## Directions for this task
Copies of all lines that contain "warning" are needed; take them from the data below.

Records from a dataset

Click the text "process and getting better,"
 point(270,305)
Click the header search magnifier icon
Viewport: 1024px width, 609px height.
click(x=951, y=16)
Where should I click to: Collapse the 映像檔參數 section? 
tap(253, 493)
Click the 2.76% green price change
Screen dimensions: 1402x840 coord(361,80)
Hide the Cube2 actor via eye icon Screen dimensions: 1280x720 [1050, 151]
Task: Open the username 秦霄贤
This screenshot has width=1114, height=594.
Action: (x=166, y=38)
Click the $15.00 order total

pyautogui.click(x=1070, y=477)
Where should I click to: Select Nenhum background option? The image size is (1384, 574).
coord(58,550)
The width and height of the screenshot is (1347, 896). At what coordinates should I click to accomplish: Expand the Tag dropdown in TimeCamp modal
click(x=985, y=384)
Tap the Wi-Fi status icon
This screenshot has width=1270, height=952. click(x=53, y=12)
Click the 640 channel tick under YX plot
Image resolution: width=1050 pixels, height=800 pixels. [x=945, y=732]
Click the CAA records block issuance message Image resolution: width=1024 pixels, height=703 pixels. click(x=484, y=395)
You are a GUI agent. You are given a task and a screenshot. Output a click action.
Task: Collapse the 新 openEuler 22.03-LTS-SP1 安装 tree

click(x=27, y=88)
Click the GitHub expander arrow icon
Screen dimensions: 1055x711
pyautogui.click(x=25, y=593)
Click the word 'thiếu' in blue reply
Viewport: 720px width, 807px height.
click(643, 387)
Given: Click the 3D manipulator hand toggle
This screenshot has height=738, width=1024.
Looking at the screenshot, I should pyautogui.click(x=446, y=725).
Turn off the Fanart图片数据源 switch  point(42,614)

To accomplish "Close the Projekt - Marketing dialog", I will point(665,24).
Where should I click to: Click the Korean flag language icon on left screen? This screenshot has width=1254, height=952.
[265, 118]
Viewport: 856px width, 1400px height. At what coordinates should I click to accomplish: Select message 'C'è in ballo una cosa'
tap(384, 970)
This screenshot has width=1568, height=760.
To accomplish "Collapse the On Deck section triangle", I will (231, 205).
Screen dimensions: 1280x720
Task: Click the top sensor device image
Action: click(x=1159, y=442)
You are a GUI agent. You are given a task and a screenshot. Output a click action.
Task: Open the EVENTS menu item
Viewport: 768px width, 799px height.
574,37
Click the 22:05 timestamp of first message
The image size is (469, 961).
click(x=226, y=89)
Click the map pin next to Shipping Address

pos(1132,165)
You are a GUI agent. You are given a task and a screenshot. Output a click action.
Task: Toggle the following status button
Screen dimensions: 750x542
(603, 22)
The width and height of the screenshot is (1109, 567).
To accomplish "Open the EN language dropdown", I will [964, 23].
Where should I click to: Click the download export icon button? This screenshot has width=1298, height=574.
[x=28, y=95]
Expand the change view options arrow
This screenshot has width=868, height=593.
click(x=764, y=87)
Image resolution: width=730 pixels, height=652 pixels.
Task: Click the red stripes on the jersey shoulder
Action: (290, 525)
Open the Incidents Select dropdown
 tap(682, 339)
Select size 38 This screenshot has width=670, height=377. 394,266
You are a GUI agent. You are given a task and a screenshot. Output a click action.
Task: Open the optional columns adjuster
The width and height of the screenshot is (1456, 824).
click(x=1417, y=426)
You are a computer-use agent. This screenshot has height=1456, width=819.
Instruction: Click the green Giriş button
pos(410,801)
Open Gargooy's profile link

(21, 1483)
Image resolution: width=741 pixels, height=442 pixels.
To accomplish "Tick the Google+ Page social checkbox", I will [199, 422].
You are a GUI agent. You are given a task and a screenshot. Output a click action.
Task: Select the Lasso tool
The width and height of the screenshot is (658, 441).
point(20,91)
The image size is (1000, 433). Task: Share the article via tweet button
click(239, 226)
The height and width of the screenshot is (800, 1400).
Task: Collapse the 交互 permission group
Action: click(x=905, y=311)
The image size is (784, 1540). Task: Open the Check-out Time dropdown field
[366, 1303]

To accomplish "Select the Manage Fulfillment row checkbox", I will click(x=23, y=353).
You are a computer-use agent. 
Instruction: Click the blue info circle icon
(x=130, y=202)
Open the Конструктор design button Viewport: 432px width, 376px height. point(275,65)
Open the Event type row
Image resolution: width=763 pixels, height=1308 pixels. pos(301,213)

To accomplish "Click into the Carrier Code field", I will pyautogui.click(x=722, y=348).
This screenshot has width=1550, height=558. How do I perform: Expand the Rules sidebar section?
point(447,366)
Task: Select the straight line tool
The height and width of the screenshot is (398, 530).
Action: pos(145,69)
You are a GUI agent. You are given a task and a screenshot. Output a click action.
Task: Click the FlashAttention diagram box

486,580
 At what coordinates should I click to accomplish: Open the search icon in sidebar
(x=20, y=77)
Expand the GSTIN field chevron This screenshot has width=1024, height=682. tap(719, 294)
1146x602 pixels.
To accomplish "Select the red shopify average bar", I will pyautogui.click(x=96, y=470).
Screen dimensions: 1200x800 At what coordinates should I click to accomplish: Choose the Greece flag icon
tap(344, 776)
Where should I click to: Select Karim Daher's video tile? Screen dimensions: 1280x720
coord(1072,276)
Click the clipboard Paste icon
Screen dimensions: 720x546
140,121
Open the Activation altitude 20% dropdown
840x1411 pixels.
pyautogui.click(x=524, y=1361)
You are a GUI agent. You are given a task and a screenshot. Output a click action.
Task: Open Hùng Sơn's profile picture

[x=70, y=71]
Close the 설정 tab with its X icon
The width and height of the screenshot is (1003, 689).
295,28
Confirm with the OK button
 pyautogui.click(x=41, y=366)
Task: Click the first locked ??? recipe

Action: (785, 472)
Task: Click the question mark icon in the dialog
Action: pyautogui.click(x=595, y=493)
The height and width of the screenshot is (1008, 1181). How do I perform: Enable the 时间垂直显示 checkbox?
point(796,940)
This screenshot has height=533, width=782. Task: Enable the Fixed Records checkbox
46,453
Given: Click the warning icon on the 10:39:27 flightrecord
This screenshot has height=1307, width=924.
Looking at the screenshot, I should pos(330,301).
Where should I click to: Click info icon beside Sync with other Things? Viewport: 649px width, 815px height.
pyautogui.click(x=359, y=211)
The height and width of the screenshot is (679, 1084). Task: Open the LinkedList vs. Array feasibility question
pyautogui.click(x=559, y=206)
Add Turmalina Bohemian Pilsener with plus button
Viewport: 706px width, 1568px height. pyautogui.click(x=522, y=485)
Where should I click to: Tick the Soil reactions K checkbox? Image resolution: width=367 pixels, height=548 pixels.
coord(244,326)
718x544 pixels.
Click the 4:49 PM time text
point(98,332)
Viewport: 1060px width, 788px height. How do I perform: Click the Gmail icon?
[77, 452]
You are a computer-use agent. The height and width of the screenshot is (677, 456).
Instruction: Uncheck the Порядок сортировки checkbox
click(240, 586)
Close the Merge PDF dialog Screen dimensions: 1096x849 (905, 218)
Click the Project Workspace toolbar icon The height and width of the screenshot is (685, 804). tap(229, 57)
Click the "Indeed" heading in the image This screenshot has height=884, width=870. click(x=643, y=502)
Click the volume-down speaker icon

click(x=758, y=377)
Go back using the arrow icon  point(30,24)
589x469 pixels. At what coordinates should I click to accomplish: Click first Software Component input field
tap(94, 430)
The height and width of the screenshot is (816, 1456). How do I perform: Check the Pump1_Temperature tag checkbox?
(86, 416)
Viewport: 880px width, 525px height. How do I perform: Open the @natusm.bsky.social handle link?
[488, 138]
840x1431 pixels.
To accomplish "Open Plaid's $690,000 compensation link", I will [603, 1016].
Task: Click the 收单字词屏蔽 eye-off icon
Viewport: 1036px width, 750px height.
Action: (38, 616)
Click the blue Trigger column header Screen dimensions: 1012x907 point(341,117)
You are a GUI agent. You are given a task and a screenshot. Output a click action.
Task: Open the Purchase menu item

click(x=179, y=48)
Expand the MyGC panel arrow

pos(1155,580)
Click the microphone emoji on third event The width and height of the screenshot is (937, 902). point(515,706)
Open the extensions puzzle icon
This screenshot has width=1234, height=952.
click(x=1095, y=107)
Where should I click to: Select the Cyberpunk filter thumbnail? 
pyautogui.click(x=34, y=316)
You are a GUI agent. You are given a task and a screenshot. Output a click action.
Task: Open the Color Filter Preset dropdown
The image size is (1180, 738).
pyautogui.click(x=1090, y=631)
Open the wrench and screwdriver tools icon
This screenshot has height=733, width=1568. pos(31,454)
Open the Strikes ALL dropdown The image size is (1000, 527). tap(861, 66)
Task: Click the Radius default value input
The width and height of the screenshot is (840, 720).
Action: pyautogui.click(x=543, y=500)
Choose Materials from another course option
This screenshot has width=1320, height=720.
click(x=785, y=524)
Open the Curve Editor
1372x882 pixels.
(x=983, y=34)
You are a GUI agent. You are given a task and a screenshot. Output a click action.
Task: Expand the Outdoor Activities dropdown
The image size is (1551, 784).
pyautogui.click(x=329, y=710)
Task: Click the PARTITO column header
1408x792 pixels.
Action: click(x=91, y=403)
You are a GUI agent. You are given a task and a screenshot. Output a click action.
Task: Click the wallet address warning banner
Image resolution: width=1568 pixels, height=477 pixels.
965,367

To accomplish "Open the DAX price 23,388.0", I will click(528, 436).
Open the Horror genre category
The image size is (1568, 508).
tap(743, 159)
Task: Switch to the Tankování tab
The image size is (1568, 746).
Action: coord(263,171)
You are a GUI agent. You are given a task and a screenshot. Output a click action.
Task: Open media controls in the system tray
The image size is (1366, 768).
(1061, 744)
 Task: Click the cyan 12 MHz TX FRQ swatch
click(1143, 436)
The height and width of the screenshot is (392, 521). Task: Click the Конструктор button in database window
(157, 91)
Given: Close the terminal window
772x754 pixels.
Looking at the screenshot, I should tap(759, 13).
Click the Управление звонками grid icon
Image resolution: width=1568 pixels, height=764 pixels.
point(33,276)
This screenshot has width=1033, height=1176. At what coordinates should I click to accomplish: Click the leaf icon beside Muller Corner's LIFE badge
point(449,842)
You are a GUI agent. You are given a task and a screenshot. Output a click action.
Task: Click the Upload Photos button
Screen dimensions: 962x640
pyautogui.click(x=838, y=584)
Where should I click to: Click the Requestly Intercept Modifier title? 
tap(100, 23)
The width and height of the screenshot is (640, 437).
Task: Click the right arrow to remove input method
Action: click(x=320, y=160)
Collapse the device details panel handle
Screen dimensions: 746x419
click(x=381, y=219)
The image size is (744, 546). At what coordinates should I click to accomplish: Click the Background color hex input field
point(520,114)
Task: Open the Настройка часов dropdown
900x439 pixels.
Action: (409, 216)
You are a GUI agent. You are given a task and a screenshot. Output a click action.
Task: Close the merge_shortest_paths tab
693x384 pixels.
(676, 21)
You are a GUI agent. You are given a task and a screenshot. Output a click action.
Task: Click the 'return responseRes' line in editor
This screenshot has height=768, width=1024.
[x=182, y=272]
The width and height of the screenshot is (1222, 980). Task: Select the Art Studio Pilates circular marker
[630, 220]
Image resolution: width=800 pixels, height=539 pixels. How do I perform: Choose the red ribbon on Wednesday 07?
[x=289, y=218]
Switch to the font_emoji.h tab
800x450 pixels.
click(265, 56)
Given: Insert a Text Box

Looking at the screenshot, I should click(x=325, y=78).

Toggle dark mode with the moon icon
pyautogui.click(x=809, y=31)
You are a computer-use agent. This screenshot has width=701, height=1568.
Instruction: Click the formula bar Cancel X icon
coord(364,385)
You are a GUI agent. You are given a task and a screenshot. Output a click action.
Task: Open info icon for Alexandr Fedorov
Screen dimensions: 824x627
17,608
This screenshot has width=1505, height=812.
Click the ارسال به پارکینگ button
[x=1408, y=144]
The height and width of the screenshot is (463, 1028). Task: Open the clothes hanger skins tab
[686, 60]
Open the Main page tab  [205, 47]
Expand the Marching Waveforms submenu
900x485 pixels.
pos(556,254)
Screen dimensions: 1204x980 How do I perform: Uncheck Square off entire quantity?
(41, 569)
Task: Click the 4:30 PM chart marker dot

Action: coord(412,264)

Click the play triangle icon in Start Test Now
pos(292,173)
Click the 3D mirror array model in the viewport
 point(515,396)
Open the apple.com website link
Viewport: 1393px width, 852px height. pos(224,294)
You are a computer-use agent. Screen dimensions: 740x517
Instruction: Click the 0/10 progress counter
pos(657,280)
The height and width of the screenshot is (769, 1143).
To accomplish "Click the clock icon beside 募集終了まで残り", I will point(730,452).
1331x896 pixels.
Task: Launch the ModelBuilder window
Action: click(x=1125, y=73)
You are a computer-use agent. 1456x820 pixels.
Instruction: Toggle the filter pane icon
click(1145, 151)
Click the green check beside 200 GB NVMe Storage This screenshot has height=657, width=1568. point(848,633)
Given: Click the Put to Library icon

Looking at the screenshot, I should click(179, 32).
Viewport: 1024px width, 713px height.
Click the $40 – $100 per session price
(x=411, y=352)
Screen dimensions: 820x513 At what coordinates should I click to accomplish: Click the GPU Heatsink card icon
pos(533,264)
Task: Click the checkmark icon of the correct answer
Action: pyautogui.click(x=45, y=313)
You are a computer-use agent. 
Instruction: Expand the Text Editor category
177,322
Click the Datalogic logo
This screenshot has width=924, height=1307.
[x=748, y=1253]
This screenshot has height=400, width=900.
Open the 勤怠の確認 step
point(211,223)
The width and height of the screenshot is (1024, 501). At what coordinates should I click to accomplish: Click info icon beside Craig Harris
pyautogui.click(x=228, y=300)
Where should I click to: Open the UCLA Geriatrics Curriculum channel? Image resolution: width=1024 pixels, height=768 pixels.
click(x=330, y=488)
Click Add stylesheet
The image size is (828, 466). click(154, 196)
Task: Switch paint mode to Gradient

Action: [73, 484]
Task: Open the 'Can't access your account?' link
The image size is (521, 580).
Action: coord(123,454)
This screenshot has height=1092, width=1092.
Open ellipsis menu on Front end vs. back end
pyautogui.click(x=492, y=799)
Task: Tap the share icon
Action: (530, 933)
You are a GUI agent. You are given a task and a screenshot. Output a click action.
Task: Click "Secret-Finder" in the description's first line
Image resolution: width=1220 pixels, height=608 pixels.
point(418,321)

## Task answer
Given: Click the warning icon on the 10:39:27 flightrecord
Task: Click the wallet address warning banner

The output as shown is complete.